Giving feedback with GROW

Giving feedback is not as easy as it seems. If you are a leader or if you work within a team it is important for you to give feedback that will yield an expected result rather than would be taken as an offense.
It is good to remember that feedback either positive or negative may be taken us:
• Undeserved
• Of no use to us
• Of great value to us

When feedback would have the greatest power?

Feedback has the greatest value when it’s invited because the recipient is ready and open to receive one. That minimizes the risk, that the feedback would be taken as undeserved and would bring no value.
And the most powerful is the feedback not given by someone else, but the one discovered by the team member themselves.

GROW is a model often used in coaching to help structure coaching sessions. But it can be used as a framework for giving feedback. Or rather coaching other person and creating an opportunity for them to come up themselves with the feedback, that you intended to give. Your role as a feedback coach in this model is not to instruct or share your observations. By asking questions you should help your team member to look at the situation from a different angle and understand the consequences in a broader context, consider other options and find out the solution for whatever their goal is.

GROW is an acronym created from:
• Goal -> What do you want
• Reality -> What is happening right now
• Options -> What could you do
• Will -> What will you do

GOAL

To create an opportunity for a team member to give themselves feedback first, we should set up the scene for them and asks Goal focused questions like:
• What would you like to achieve or understand thanks to our talk?
• What are your expectations?
• What should you gain during this talk to call it useful?
• Are there any questions that need to be answered?
The Goal section of GROW should be addressed at the beginning of the session and referred to again from time to time to keep the focus moving forward.

REALITY

The reality part of the session is about an exploration of the team member’s reality in the current state. Asked questions should help to clarify their insight on their actual situation. It provides an opportunity for viewing issues from different perspectives.
During this part of the session you may ask questions like:
• Could you describe the situation?
• How does it look like from your perspective?
• How would you see it if you would be on the other side of a conflict?
• How important is this to you?
• How do you feel?
• What did you notice about your behavior?
• What do you think about what you’ve just done?
• If you would be on the other side of a conflict what would you think about what you’ve just done?
Reality questions help to gain some new perspectives and clarify insight on the situation. They help to cool down the emotions and to concentrate on what has really happened.

OPTIONS

After an employee reaches a new insight you may ask feedback questions like:
• What do you know now, that you did not know before?
• How do you feel about what you’ve discovered till now?
• What have you learned about yourself?
• If a similar situation would happen to you again how would you like to react?

WILL

In this part, you may refer to the goal part of the session to make sure that the goal is achieved.
• Do you remember the goal that you’ve set up and the questions which needed to be answered? Did you find your answerers already?
• What would they be?
• What questions we have left without the answer?
• What steps could you take to find the answers or achieve your goal? 
• Who can help you with this?
• Where could you find out the information? 

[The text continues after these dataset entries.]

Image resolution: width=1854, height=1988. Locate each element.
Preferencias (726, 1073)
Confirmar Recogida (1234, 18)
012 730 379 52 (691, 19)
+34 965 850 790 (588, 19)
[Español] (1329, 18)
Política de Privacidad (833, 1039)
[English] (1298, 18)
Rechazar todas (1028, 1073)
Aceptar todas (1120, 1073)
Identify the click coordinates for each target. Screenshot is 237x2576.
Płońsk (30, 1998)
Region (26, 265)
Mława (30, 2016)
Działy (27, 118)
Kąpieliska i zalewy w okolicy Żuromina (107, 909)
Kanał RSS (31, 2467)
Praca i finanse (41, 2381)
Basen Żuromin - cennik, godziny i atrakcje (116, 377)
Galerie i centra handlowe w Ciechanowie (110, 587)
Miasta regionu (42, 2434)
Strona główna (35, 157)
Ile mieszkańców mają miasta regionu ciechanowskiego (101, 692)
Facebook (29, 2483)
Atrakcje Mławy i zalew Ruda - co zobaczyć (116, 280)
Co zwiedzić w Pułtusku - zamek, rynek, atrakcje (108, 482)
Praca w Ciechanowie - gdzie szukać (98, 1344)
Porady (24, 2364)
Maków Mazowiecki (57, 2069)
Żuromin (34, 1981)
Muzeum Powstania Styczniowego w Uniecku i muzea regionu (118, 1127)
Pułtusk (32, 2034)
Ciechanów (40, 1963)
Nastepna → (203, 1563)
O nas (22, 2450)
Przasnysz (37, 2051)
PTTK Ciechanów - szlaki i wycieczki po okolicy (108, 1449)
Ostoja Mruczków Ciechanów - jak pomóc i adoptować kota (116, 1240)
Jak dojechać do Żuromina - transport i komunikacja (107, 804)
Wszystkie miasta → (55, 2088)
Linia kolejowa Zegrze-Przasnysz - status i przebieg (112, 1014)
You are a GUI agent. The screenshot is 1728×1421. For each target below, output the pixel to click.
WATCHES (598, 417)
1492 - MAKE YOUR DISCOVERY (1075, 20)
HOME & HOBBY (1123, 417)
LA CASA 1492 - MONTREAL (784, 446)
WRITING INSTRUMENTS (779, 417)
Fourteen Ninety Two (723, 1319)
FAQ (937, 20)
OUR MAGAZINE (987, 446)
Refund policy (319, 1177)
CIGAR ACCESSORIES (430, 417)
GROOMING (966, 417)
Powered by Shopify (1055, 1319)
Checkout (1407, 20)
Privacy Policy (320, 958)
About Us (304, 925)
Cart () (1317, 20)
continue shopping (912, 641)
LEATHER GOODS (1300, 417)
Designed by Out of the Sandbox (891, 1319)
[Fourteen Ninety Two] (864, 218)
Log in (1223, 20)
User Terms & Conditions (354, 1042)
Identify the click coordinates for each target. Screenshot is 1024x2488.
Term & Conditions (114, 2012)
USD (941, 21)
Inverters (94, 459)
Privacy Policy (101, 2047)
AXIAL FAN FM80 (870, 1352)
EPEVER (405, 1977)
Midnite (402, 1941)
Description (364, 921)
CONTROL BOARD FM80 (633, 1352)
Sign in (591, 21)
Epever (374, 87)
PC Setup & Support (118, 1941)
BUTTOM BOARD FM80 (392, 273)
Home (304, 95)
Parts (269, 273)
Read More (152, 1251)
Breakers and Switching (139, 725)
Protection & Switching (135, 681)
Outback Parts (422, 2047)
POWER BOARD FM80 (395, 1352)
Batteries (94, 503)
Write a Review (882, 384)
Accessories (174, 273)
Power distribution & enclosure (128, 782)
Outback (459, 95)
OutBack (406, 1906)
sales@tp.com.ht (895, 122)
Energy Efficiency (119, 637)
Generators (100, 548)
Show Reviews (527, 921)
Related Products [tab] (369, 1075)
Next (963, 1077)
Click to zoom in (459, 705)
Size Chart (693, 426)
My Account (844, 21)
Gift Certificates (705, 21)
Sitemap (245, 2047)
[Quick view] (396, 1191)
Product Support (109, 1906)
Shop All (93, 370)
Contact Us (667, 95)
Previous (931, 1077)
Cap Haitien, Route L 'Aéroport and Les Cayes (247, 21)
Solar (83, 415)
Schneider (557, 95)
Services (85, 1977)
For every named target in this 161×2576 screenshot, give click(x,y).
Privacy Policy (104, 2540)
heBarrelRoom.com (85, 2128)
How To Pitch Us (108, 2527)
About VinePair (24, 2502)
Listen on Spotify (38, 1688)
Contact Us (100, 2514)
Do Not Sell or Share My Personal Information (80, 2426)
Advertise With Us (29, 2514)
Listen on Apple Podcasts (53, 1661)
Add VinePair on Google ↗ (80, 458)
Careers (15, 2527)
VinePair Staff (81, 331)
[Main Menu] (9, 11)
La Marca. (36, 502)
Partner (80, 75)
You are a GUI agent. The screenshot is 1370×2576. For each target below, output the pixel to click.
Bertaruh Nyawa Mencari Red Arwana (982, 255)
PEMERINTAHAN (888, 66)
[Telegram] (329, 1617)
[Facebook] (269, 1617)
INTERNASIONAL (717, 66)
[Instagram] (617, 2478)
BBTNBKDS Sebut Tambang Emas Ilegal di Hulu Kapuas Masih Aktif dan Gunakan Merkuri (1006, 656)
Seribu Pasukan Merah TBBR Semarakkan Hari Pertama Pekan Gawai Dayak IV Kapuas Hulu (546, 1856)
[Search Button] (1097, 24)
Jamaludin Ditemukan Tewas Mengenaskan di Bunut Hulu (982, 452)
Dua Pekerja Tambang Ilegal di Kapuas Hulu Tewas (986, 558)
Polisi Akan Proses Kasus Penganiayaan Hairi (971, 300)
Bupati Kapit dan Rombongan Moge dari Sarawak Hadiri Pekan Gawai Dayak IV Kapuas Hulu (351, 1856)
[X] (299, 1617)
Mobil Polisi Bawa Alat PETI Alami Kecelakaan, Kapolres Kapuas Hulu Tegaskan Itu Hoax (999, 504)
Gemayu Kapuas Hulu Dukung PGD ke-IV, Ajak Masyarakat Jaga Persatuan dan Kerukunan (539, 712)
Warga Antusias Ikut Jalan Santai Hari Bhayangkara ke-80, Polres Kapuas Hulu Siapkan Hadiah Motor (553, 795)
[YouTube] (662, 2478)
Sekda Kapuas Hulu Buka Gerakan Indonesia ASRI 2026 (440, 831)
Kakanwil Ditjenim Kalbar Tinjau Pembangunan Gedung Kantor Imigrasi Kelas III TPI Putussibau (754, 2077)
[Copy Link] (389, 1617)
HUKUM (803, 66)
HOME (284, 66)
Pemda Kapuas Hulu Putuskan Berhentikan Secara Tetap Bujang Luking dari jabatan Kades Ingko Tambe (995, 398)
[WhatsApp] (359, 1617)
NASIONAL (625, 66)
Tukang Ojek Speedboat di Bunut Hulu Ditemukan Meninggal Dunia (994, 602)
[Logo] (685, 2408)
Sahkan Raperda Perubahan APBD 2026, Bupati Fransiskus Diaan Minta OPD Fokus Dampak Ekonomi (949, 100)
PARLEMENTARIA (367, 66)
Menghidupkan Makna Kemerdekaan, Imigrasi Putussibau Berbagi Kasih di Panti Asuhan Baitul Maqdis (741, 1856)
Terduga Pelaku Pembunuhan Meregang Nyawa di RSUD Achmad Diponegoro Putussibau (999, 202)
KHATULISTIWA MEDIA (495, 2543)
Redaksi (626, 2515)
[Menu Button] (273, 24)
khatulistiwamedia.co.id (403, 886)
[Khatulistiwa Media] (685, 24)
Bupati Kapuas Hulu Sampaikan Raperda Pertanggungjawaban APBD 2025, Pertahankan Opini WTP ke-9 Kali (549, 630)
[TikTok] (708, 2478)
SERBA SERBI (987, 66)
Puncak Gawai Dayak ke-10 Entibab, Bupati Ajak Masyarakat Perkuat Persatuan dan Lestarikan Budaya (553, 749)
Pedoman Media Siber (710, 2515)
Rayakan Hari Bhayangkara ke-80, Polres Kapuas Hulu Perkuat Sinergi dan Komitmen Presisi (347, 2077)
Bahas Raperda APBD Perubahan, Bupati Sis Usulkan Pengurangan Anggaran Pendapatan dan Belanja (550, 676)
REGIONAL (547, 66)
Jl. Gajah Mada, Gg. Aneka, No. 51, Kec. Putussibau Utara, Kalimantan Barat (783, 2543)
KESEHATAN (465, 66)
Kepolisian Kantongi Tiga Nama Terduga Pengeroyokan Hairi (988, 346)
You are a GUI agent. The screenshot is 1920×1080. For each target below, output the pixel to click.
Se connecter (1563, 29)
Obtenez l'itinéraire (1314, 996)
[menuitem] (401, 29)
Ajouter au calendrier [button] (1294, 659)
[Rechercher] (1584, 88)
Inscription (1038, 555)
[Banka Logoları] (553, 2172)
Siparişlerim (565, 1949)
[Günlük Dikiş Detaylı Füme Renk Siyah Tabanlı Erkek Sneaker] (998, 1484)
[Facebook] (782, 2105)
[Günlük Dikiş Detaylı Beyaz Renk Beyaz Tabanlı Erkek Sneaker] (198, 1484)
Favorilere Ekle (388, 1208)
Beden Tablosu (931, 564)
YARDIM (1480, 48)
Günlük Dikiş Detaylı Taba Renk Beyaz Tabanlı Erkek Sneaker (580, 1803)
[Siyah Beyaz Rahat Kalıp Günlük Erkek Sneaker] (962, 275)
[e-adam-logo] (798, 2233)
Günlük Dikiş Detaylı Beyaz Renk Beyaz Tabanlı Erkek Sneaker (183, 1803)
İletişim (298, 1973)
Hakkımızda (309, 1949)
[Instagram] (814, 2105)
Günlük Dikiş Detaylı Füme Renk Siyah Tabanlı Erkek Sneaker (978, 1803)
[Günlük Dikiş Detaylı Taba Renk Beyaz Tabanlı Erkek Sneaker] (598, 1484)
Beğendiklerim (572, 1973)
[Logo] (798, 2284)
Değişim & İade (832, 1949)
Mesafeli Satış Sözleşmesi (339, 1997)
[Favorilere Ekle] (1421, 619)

On a scale of 1–10, how committed are you to taking these agreed actions?

After this part of the session, you should reach the point where you achieved your goal which was to make your team member give themselves feedback. But don’t stop on that part, as the session is not for you. The last part WILL is very important, it helps another person to come up with the decisions about future, which may help them to achieve success next time. In that part a team member commits themselves to what they have influence to do and what can they really change.
Some Will questions might be:

•What will you do to achieve your goal?
• How will you do that?
• What will you do to not lose your motivation?
• Could you do more?
• What could you do to become more committed?
• When will you do it?
• What must happen for you, to be sure that you’ve reached your goal? Who can help you and how?

Feedback should be given often and in small, easy-to-digest bites. Preferably soon after the situation happened but not right after when you still feel an emotional grip. In the perfect world, the receiver seeks feedback themselves, is ready to receive one, keeps an open mind, and takes your words with grattitude.

Sadly feedback sessions rarely happen this way. Usually, both sides are feeling stressed and the situation that needs to be discussed is still life and impacts the emotions.
The most natural path of the conversation would be to ask first about “what has happened” and allow the other person to clear their emotions first. After this part, you would gain insight into the situation from your team member point of view and on their emotions. When emotions are cooled down a bit, it is easier to concentrate on the session and on setting up a Goal or considering the other side of the conflict. The Reality and Options parts of the session may be used in a different order or mixed up together as it is easier to consider one aspect after another as a whole than to list everything first and then analyze. More natural would be to ask reality and options questions together “What is the situation? How would you like it to be?”. In this part, you achieve your goal which is to make your employee come up with the feedback you intend to give but don’t stop on this. Do also Will part of the model which would help your employee to commits to what they will do to succeed in the future.